[Entries taken from a collection]

——————

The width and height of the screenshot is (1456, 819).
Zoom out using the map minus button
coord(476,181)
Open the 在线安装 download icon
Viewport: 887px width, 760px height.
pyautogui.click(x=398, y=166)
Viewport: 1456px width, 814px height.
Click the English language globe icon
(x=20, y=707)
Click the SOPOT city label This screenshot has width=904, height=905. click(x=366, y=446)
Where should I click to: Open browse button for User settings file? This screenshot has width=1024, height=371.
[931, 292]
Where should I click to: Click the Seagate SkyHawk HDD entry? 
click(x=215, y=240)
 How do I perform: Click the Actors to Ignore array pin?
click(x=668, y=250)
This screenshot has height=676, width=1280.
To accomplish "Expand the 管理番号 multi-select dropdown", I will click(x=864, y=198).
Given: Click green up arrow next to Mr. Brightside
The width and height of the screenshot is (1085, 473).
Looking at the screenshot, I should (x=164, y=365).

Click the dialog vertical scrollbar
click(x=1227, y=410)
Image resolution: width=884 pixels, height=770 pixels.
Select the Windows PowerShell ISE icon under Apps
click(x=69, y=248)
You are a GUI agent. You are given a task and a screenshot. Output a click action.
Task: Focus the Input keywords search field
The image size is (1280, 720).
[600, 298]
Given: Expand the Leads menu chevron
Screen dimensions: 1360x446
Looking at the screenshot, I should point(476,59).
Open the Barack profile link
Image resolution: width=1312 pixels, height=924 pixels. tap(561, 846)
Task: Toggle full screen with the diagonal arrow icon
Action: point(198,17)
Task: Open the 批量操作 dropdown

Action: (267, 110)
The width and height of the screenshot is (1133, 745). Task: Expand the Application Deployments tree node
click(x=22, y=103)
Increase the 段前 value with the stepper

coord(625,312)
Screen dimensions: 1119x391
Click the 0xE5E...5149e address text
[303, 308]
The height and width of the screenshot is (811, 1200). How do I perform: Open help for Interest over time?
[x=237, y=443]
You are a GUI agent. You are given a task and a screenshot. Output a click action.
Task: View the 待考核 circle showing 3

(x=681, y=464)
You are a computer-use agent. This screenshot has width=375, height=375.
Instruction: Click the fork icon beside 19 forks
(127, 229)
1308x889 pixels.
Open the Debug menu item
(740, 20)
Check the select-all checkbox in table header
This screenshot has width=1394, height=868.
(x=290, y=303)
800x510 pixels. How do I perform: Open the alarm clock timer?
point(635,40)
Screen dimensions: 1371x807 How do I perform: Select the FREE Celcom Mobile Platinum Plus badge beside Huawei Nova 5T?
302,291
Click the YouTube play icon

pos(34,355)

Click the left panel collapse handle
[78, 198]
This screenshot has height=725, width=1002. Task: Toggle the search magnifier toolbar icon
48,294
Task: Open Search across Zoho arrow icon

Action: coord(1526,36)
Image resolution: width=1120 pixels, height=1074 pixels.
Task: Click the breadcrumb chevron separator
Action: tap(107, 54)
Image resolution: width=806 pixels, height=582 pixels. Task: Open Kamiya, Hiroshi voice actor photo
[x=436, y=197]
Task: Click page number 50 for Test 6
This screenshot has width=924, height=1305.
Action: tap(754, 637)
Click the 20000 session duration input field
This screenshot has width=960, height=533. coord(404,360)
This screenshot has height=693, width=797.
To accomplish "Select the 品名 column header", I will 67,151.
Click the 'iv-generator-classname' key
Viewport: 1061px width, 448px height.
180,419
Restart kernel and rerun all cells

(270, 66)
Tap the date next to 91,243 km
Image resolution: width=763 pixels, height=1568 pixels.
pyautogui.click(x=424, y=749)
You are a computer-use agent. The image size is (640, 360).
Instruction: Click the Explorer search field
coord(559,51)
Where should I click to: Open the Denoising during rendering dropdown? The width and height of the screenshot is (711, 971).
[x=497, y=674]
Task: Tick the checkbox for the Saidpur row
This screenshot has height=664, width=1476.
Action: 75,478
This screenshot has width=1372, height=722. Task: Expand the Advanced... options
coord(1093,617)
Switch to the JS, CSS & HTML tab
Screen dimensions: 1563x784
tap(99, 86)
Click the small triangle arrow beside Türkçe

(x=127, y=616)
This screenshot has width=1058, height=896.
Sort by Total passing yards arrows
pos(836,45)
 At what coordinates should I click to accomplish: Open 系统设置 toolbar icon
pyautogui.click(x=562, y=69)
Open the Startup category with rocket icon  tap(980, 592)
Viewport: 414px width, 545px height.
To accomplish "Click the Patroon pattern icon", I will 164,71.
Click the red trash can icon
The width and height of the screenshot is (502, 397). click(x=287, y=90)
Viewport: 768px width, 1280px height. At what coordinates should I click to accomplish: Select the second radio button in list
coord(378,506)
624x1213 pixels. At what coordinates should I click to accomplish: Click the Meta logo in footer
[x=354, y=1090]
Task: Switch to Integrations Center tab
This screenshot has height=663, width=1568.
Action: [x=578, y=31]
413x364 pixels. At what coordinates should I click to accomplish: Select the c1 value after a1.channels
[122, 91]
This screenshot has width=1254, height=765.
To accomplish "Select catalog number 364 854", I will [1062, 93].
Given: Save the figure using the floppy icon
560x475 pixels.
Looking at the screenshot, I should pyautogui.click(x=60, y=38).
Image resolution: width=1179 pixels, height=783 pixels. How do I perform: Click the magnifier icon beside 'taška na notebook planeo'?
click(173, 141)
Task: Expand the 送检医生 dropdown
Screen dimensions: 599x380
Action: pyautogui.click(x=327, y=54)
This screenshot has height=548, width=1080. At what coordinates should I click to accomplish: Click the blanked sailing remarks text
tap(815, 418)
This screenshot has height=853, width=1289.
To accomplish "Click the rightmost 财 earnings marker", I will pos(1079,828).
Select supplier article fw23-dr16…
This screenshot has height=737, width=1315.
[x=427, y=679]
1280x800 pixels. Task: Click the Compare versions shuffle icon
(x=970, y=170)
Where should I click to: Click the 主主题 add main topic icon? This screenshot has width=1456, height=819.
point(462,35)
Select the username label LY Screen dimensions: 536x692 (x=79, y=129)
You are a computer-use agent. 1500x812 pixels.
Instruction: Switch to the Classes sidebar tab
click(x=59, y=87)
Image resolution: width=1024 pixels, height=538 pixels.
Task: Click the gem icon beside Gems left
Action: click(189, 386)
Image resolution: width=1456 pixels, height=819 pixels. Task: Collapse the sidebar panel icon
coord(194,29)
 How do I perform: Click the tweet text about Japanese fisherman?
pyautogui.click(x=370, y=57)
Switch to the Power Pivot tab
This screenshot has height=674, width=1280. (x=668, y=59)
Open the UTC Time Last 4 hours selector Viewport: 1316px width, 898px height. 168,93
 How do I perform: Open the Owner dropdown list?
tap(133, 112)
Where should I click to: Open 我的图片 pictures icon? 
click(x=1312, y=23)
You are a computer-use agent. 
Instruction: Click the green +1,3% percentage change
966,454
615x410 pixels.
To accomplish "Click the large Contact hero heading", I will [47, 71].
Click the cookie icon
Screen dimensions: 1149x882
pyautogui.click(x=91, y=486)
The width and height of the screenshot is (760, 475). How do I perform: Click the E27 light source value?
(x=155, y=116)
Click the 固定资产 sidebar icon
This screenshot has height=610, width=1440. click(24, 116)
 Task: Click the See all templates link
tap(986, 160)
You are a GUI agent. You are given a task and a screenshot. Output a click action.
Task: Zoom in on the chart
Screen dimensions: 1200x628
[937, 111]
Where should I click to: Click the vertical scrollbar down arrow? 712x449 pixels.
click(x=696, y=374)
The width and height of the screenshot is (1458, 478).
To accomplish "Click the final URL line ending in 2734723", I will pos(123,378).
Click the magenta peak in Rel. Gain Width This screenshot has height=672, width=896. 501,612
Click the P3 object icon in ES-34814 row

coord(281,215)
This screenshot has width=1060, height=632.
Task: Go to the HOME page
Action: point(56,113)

——————

* EXERCISE OBJECTIVE
The entire set of records should be returned exactly.

* SOLUTION BELOW
The width and height of the screenshot is (1456, 819).
Zoom out using the map minus button
coord(476,181)
Open the 在线安装 download icon
Viewport: 887px width, 760px height.
pyautogui.click(x=398, y=166)
Viewport: 1456px width, 814px height.
Click the English language globe icon
(x=20, y=707)
Click the SOPOT city label This screenshot has width=904, height=905. click(x=366, y=446)
Where should I click to: Open browse button for User settings file? This screenshot has width=1024, height=371.
[931, 292]
Where should I click to: Click the Seagate SkyHawk HDD entry? 
click(x=215, y=240)
 How do I perform: Click the Actors to Ignore array pin?
click(x=668, y=250)
This screenshot has height=676, width=1280.
To accomplish "Expand the 管理番号 multi-select dropdown", I will click(x=864, y=198).
Given: Click green up arrow next to Mr. Brightside
The width and height of the screenshot is (1085, 473).
Looking at the screenshot, I should (x=164, y=365).

Click the dialog vertical scrollbar
click(x=1227, y=410)
Image resolution: width=884 pixels, height=770 pixels.
Select the Windows PowerShell ISE icon under Apps
click(x=69, y=248)
You are a GUI agent. You are given a task and a screenshot. Output a click action.
Task: Focus the Input keywords search field
The image size is (1280, 720).
[600, 298]
Given: Expand the Leads menu chevron
Screen dimensions: 1360x446
Looking at the screenshot, I should point(476,59).
Open the Barack profile link
Image resolution: width=1312 pixels, height=924 pixels. tap(561, 846)
Task: Toggle full screen with the diagonal arrow icon
Action: point(198,17)
Task: Open the 批量操作 dropdown

Action: (267, 110)
The width and height of the screenshot is (1133, 745). Task: Expand the Application Deployments tree node
click(x=22, y=103)
Increase the 段前 value with the stepper

coord(625,312)
Screen dimensions: 1119x391
Click the 0xE5E...5149e address text
[303, 308]
The height and width of the screenshot is (811, 1200). How do I perform: Open help for Interest over time?
[x=237, y=443]
You are a GUI agent. You are given a task and a screenshot. Output a click action.
Task: View the 待考核 circle showing 3

(x=681, y=464)
You are a computer-use agent. This screenshot has width=375, height=375.
Instruction: Click the fork icon beside 19 forks
(127, 229)
1308x889 pixels.
Open the Debug menu item
(740, 20)
Check the select-all checkbox in table header
This screenshot has width=1394, height=868.
(x=290, y=303)
800x510 pixels. How do I perform: Open the alarm clock timer?
point(635,40)
Screen dimensions: 1371x807 How do I perform: Select the FREE Celcom Mobile Platinum Plus badge beside Huawei Nova 5T?
302,291
Click the YouTube play icon

pos(34,355)

Click the left panel collapse handle
[78, 198]
This screenshot has height=725, width=1002. Task: Toggle the search magnifier toolbar icon
48,294
Task: Open Search across Zoho arrow icon

Action: coord(1526,36)
Image resolution: width=1120 pixels, height=1074 pixels.
Task: Click the breadcrumb chevron separator
Action: tap(107, 54)
Image resolution: width=806 pixels, height=582 pixels. Task: Open Kamiya, Hiroshi voice actor photo
[x=436, y=197]
Task: Click page number 50 for Test 6
This screenshot has width=924, height=1305.
Action: tap(754, 637)
Click the 20000 session duration input field
This screenshot has width=960, height=533. coord(404,360)
This screenshot has height=693, width=797.
To accomplish "Select the 品名 column header", I will 67,151.
Click the 'iv-generator-classname' key
Viewport: 1061px width, 448px height.
180,419
Restart kernel and rerun all cells

(270, 66)
Tap the date next to 91,243 km
Image resolution: width=763 pixels, height=1568 pixels.
pyautogui.click(x=424, y=749)
You are a computer-use agent. The image size is (640, 360).
Instruction: Click the Explorer search field
coord(559,51)
Where should I click to: Open the Denoising during rendering dropdown? The width and height of the screenshot is (711, 971).
[x=497, y=674]
Task: Tick the checkbox for the Saidpur row
This screenshot has height=664, width=1476.
Action: 75,478
This screenshot has width=1372, height=722. Task: Expand the Advanced... options
coord(1093,617)
Switch to the JS, CSS & HTML tab
Screen dimensions: 1563x784
tap(99, 86)
Click the small triangle arrow beside Türkçe

(x=127, y=616)
This screenshot has width=1058, height=896.
Sort by Total passing yards arrows
pos(836,45)
 At what coordinates should I click to accomplish: Open 系统设置 toolbar icon
pyautogui.click(x=562, y=69)
Open the Startup category with rocket icon  tap(980, 592)
Viewport: 414px width, 545px height.
To accomplish "Click the Patroon pattern icon", I will 164,71.
Click the red trash can icon
The width and height of the screenshot is (502, 397). click(x=287, y=90)
Viewport: 768px width, 1280px height. At what coordinates should I click to accomplish: Select the second radio button in list
coord(378,506)
624x1213 pixels. At what coordinates should I click to accomplish: Click the Meta logo in footer
[x=354, y=1090]
Task: Switch to Integrations Center tab
This screenshot has height=663, width=1568.
Action: [x=578, y=31]
413x364 pixels. At what coordinates should I click to accomplish: Select the c1 value after a1.channels
[122, 91]
This screenshot has width=1254, height=765.
To accomplish "Select catalog number 364 854", I will [1062, 93].
Given: Save the figure using the floppy icon
560x475 pixels.
Looking at the screenshot, I should pyautogui.click(x=60, y=38).
Image resolution: width=1179 pixels, height=783 pixels. How do I perform: Click the magnifier icon beside 'taška na notebook planeo'?
click(173, 141)
Task: Expand the 送检医生 dropdown
Screen dimensions: 599x380
Action: pyautogui.click(x=327, y=54)
This screenshot has height=548, width=1080. At what coordinates should I click to accomplish: Click the blanked sailing remarks text
tap(815, 418)
This screenshot has height=853, width=1289.
To accomplish "Click the rightmost 财 earnings marker", I will pos(1079,828).
Select supplier article fw23-dr16…
This screenshot has height=737, width=1315.
[x=427, y=679]
1280x800 pixels. Task: Click the Compare versions shuffle icon
(x=970, y=170)
Where should I click to: Click the 主主题 add main topic icon? This screenshot has width=1456, height=819.
point(462,35)
Select the username label LY Screen dimensions: 536x692 (x=79, y=129)
You are a computer-use agent. 1500x812 pixels.
Instruction: Switch to the Classes sidebar tab
click(x=59, y=87)
Image resolution: width=1024 pixels, height=538 pixels.
Task: Click the gem icon beside Gems left
Action: click(189, 386)
Image resolution: width=1456 pixels, height=819 pixels. Task: Collapse the sidebar panel icon
coord(194,29)
 How do I perform: Click the tweet text about Japanese fisherman?
pyautogui.click(x=370, y=57)
Switch to the Power Pivot tab
This screenshot has height=674, width=1280. (x=668, y=59)
Open the UTC Time Last 4 hours selector Viewport: 1316px width, 898px height. 168,93
 How do I perform: Open the Owner dropdown list?
tap(133, 112)
Where should I click to: Open 我的图片 pictures icon? 
click(x=1312, y=23)
You are a computer-use agent. 
Instruction: Click the green +1,3% percentage change
966,454
615x410 pixels.
To accomplish "Click the large Contact hero heading", I will [47, 71].
Click the cookie icon
Screen dimensions: 1149x882
pyautogui.click(x=91, y=486)
The width and height of the screenshot is (760, 475). How do I perform: Click the E27 light source value?
(x=155, y=116)
Click the 固定资产 sidebar icon
This screenshot has height=610, width=1440. click(24, 116)
 Task: Click the See all templates link
tap(986, 160)
You are a GUI agent. You are given a task and a screenshot. Output a click action.
Task: Zoom in on the chart
Screen dimensions: 1200x628
[937, 111]
Where should I click to: Click the vertical scrollbar down arrow? 712x449 pixels.
click(x=696, y=374)
The width and height of the screenshot is (1458, 478).
To accomplish "Click the final URL line ending in 2734723", I will pos(123,378).
Click the magenta peak in Rel. Gain Width This screenshot has height=672, width=896. 501,612
Click the P3 object icon in ES-34814 row

coord(281,215)
This screenshot has width=1060, height=632.
Task: Go to the HOME page
Action: point(56,113)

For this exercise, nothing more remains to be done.